[GIVEN TEXT]:

--

Pasig Rep. Roman Romulo, the panel's chairperson, said Filipino learners, who scored among the lowest in the 2022 Program for International Student Assessment (PISA), have the potential to perform better in basic subjects through a streamlined curriculum.

"We just have to focus on the basics. Filipinos are smart. Maybe what we did is that we just bundled everything and wanted them to learn everything all at the same time," Romulo said.

He strongly posited that learners would do far better in the basic subjects if given leeway or "breathing space."

The Department of Education uses the MATATAG Curriculum, a revised K-10 curriculum, which reduces the number of learning areas for students to focus on foundational skills such as literacy, numeracy, and socio-emotional skills from kindergarten to grade 3.

Romulo said that the DepEd's pilot MATATAG Curriculum places greater emphasis on reading, comprehension, mathematics, and GMRC or Good Manners and Right Conduct.

Launched in August to decongest the current K-12 curriculum, the revised curriculum aims to strengthen the country's "international score," especially in science, technology, engineering, and mathematics or STEM subjects.

In the 2022 PISA results released recently, the Philippines obtained 353 points, placing it among the ten countries with the lowest scores.

The Philippines ranked 77th out of the 81 countries globally.

The PISA, designed and developed by the Organization for Economic Cooperation and Development, is a periodic international comparative study that tests 15-year-olds' ability to use their reading, mathematics, and science knowledge and skills.

According to the PISA report, the mean scores of participating countries were 472 for mathematics, 476 for reading, and 485 for science.

The Philippines obtained scores about 120 points lower than the average: 355 in math, 347 in reading, and 373 in science.

Vice President Sara Duterte, who heads DepEd, attributed the Philippines' poor ranking to the Covid-19 pandemic, which prompted the absence of face-to-face classes for two years, a learning setback for students.

The DepEd pledged to adopt the best practices of other countries that performed well in the PISA global survey.

Filipino learners who participated in the 2022 PISA lagged behind their 15-year-old counterparts from most of the participating nations by five to six years in the fields of mathematics, science, and reading, according to PISA.

--

[DATA EXCERPTS]:
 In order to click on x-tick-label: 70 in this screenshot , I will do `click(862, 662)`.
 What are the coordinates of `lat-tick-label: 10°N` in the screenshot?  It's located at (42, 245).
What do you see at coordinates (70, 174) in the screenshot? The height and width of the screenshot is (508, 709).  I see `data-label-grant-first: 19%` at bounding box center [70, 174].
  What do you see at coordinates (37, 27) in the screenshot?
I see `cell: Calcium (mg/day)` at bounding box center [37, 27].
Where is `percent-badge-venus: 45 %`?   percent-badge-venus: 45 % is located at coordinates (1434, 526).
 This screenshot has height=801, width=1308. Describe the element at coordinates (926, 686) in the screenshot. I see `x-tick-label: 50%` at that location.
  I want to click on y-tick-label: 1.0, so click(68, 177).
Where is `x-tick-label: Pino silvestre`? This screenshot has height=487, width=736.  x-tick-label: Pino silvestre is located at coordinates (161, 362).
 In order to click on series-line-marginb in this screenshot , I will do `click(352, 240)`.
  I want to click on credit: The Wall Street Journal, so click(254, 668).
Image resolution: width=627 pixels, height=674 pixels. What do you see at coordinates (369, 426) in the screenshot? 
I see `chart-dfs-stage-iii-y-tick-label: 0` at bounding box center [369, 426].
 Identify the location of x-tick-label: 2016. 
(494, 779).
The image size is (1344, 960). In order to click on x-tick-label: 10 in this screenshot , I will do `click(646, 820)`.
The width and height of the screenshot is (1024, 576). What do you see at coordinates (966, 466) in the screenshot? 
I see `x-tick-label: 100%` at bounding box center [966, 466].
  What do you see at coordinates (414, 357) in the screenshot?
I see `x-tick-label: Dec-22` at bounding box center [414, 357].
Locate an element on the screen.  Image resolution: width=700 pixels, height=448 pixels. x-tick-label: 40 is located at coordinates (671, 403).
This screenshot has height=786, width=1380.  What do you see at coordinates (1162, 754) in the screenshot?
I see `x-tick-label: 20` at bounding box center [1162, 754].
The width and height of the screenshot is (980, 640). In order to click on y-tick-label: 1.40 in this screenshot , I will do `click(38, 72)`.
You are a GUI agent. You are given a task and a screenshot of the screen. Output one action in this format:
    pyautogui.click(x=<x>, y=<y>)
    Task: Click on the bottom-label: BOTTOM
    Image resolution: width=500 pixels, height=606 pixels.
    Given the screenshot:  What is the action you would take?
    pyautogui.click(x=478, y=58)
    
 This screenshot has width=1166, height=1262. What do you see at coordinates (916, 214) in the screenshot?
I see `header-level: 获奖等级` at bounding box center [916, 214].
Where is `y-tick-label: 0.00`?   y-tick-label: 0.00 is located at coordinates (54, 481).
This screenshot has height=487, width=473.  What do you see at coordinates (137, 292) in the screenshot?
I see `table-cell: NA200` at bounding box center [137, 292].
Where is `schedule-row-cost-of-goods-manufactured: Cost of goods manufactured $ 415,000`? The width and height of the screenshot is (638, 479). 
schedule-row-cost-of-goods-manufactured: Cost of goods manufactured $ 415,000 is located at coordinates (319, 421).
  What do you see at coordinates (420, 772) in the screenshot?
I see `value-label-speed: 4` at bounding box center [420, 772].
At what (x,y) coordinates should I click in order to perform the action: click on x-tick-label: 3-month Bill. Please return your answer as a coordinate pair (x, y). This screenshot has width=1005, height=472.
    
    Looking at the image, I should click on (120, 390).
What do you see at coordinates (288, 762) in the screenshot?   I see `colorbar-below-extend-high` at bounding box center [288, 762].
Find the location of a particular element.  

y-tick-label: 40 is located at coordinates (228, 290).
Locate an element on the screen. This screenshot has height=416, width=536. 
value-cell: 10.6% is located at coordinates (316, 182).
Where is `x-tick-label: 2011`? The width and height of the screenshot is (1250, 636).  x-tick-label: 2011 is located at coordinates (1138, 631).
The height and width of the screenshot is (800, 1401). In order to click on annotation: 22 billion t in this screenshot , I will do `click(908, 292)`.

--

[TASK STATEMENT]:
Copy the text on the PISA results word for word, everything from "The PISA, designed" down to "373 in science.". The listing is separate material, unrelated to the text.

[ANSWER BOX]:
The PISA, designed and developed by the Organization for Economic Cooperation and Development, is a periodic international comparative study that tests 15-year-olds' ability to use their reading, mathematics, and science knowledge and skills.

According to the PISA report, the mean scores of participating countries were 472 for mathematics, 476 for reading, and 485 for science.

The Philippines obtained scores about 120 points lower than the average: 355 in math, 347 in reading, and 373 in science.